An-Ka Photosite | |
PROFILE About me Friends (14) Forums (2) Poetry (63) Prose (1) Photography (128) |
An-Ka Photosite, 21 january 2012
W masywnych księgach ukrywam trwale
zbutwiałych wspomnień zakładki twoje
stokrotki wrzosy liście zebrane
w ciepłej jesieni i ciepłej wiośnie
w potężnie ciężkich skórzanych ramach
zamykam przeszłych czasów istnienia
smaki historii niedokończonych
zebranych symbolach i amuletach
już nie zaglądam między stronice
ani najpóźniej ani najprędzej
przynieść magii miłości nie chciały
suszone liście wrzosy pamiętne
zszarzały kurzem barwne obrazy
pożółkły czasem dawne historie
mieszkają strychem dawne wyrazy
wesoło smutnych wspomnień o tobie
An-Ka Photosite, 5 november 2012
Szukam ciebie
w spojrzeniach obcych ludzi
w gestach niecierpliwych przechodniów
w uściskach par na przystankach
kaleczę myśl o stłuczone pragnienia
pozbieraj
An-Ka Photosite, 5 december 2013
Nigdy nie mów o wolności jak o zmarłych,
Ona żyje, oni żyją, wciąż uparcie.
Naszych serc nie złamie nic,
Nie odetchniesz choćbyś żył,
Jeśli wolność swą obrócisz w martwy pył.
Ref. Nie bogactwa, nie złocenia, sława-strawa, pogwałcenia.

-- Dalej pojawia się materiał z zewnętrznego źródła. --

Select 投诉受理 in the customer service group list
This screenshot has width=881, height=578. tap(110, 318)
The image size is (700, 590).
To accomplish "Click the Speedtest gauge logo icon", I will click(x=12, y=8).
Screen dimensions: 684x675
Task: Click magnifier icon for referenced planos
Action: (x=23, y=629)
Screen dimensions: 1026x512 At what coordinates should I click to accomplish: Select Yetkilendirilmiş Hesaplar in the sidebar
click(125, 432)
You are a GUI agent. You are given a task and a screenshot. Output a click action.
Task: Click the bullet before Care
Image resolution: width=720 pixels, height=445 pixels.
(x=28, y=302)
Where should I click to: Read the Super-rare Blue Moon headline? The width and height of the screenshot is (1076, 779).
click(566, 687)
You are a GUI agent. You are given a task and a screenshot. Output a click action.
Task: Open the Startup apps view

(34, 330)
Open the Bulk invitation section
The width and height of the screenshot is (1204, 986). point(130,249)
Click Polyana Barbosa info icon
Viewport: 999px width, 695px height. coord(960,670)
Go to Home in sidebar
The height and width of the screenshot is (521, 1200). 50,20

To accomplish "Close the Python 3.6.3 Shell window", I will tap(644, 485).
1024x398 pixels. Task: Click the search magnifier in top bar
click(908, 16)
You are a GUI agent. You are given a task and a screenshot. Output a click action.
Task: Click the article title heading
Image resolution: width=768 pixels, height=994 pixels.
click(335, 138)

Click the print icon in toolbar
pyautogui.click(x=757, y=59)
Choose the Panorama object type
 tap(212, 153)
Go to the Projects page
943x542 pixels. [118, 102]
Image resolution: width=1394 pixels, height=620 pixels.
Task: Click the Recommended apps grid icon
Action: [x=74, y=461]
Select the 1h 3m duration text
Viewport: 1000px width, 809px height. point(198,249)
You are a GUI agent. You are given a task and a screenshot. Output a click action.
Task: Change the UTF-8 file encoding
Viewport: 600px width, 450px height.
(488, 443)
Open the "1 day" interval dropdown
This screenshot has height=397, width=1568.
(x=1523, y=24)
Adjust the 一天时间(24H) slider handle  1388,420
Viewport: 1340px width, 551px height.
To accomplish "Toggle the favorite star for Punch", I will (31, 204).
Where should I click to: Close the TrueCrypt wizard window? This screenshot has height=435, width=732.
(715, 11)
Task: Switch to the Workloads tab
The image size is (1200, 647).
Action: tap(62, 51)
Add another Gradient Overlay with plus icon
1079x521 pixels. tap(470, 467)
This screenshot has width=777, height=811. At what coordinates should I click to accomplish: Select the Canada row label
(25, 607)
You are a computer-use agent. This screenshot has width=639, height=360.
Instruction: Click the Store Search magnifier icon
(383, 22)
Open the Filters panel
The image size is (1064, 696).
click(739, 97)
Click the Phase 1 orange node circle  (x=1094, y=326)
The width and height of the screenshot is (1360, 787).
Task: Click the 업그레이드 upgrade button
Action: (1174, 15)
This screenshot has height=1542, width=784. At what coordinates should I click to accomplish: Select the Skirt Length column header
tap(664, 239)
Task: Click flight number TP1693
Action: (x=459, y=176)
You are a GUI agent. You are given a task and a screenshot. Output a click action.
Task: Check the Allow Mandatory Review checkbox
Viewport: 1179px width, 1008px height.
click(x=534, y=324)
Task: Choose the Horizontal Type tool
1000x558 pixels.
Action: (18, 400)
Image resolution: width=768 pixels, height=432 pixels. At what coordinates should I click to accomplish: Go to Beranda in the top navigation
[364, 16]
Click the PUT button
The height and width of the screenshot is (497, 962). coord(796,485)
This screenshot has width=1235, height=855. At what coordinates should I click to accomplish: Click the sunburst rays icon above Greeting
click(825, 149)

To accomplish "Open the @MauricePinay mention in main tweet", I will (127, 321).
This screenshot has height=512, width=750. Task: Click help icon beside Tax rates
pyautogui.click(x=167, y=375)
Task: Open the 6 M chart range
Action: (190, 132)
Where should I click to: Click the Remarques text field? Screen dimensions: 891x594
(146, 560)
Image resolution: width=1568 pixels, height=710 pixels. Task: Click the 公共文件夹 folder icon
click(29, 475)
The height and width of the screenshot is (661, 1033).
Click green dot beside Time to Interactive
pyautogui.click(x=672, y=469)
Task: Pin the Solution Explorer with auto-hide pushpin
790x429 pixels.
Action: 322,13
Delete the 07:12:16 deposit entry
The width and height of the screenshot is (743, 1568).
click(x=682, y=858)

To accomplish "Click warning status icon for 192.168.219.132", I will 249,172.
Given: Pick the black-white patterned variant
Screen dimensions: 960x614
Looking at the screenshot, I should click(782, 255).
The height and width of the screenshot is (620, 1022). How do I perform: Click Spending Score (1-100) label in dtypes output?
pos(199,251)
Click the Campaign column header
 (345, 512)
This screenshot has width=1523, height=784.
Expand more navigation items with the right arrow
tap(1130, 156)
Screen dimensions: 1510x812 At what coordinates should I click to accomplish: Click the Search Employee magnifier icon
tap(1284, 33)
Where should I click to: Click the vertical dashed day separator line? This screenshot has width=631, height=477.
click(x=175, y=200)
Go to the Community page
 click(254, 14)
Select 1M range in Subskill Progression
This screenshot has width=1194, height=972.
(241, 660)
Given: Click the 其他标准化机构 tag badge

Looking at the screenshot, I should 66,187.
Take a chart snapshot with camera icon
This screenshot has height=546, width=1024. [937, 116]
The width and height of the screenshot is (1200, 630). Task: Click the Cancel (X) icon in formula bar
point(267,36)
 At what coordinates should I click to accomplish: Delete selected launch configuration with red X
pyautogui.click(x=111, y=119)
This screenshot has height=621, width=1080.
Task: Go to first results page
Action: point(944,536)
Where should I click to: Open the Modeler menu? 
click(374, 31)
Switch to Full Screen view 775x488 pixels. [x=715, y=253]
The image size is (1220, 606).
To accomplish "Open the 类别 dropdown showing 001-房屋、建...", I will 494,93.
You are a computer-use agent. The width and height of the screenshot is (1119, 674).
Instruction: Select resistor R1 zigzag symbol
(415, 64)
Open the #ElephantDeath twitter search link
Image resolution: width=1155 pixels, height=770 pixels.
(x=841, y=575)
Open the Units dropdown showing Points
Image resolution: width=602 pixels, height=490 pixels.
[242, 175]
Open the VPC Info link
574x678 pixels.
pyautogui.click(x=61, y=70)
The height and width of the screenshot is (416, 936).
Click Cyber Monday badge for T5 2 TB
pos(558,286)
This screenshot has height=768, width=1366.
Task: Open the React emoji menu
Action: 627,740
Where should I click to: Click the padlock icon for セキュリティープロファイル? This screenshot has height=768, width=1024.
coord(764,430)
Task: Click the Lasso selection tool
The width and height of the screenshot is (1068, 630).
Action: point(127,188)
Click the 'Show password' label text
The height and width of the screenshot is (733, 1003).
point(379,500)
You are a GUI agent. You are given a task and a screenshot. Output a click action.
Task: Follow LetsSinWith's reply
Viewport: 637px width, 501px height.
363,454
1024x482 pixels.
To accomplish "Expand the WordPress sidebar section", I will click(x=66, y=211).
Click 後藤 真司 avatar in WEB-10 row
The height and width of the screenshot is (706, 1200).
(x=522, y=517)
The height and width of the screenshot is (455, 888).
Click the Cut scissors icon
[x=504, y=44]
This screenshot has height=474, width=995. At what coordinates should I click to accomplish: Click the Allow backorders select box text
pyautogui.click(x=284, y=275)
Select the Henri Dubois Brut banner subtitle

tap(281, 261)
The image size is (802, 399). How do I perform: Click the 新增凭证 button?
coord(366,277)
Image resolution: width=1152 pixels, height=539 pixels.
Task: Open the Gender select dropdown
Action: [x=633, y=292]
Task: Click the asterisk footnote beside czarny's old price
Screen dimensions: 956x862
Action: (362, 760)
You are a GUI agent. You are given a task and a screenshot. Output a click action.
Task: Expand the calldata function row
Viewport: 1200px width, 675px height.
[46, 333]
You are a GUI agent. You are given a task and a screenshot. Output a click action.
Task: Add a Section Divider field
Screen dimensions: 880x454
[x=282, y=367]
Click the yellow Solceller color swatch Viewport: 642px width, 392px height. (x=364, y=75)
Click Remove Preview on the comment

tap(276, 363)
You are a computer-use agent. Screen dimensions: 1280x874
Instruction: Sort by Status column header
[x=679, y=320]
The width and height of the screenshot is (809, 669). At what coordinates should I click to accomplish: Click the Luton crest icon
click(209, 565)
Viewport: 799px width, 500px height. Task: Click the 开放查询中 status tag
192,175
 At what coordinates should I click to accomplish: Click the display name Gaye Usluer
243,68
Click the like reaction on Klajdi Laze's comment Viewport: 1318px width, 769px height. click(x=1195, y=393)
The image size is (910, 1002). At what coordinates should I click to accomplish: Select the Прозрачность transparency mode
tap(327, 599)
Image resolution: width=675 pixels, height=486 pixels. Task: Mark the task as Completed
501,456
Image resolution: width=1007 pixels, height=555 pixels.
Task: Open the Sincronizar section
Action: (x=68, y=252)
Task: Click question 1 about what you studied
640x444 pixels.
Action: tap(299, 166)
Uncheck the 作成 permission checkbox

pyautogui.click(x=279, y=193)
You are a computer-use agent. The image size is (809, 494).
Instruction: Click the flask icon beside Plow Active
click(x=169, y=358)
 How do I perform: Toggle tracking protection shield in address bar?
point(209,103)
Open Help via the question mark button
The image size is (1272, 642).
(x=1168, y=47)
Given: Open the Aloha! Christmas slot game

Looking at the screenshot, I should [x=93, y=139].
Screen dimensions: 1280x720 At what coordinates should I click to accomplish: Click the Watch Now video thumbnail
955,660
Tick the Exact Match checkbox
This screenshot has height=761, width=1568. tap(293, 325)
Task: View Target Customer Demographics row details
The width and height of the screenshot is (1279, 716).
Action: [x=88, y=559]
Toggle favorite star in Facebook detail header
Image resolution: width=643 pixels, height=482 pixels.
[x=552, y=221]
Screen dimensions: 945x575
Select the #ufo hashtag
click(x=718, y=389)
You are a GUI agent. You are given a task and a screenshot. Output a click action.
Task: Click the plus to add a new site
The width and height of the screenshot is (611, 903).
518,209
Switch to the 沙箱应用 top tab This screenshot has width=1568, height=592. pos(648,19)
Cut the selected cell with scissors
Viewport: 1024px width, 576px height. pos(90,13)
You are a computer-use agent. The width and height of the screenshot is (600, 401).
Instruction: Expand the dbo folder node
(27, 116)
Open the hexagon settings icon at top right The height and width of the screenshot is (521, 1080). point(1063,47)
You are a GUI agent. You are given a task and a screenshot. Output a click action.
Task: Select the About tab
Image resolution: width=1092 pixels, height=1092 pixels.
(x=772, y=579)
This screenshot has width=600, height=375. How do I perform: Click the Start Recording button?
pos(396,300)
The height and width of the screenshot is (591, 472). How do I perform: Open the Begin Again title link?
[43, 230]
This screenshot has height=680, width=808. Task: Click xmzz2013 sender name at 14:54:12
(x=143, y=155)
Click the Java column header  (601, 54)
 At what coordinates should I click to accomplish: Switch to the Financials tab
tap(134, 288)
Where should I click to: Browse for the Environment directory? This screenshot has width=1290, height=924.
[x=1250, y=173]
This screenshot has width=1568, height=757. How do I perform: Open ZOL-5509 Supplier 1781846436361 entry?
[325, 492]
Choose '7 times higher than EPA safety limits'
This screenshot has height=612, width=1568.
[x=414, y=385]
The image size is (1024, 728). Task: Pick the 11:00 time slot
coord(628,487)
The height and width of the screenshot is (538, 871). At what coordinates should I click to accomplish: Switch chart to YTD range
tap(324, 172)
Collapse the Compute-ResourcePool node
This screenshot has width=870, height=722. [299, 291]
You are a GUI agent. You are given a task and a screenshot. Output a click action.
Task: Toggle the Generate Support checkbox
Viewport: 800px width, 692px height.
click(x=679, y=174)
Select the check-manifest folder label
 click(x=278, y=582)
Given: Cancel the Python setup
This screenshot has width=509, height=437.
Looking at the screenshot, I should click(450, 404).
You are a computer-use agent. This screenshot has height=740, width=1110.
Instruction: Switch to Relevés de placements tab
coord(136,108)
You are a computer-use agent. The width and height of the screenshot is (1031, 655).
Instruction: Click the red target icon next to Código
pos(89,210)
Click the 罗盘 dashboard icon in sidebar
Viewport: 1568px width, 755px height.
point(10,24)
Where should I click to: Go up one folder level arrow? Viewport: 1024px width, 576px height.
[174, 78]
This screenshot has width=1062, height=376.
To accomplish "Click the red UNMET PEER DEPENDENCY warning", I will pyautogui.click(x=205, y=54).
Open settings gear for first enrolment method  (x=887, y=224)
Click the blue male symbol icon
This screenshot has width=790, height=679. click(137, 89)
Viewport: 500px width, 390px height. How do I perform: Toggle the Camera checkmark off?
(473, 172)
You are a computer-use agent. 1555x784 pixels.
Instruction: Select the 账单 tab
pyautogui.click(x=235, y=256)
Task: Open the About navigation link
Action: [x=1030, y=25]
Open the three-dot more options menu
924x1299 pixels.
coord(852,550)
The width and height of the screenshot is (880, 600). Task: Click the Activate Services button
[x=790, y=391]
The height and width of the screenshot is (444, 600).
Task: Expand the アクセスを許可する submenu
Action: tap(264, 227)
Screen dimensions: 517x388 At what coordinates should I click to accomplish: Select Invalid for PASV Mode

Ja odszedłem choćby w dal, ale wolność wiecznie trwa.
Ty zaśpiewaj nad mym grobem o wolności…
Nie mów nigdy o wolności jak o śmierci,
Ona żyje i nie żyje w niepamięci.
Dzisiaj Luwr wciąż tkwi ten sam,
Tak jak wciąż trwa plac Pigall,
Nigdy nie myśl, że odejdą, tak jak ja.
O wolności nie myśl skrycie i w sekrecie,
Nie bój się zabarwić życie jej bezkresem.
Bezkres przecież rośnie tam,
Gdzie nie sięga wieży stal,
Mimo wszystko nie myśl nigdy, że odszedłem.
Bez pardonu, bez polotu, w martwej ciszy,
Leżę w grobie i wciąż wołam, choć nie słyszysz.
Wolność jest tu, chociaż ja,
Leżę w grobie bezkres lat,
Wolność była, jest i będzie, niech tak trwa.
Dziś pamiętaj o wolności jak o słońcu,
Co rozświetla mroki smutnych tu grobowców.
Przynieś kwiaty, zabierz łzy,
Świat naprawdę nie jest zły,
Otwórz serce, poczuj wolność, idź i żyj.
Dzisiaj Balzak nie ma kawy, ani strawy,
Molier leży, nie wędruje teatralnie.
Pośród grobów kąpiel trwa,
A mi wolność w duszy gra,
Nie odejdę, nie odejdziesz, nigdy sam.
O wolności wciąż pamiętaj, nie rezygnuj,
Twoja miłość, twoja wierność mą enigmą.
Pere-Lachaise to grobów moc,
Nie zakończy się ten song,
O wolności która żyje. Wieczność trwa…
Ref. Nie bogactwa, nie złocenia, sława-strawa, pogwałcenia.
Ja odeszłam choćby w dal, ale wolność wiecznie trwa.
Ty zaśpiewaj nad mym grobem o wolności…
*(song wygrał w 6 odsłonie konkursu i został opublikowany w Shitowniku Paryskim)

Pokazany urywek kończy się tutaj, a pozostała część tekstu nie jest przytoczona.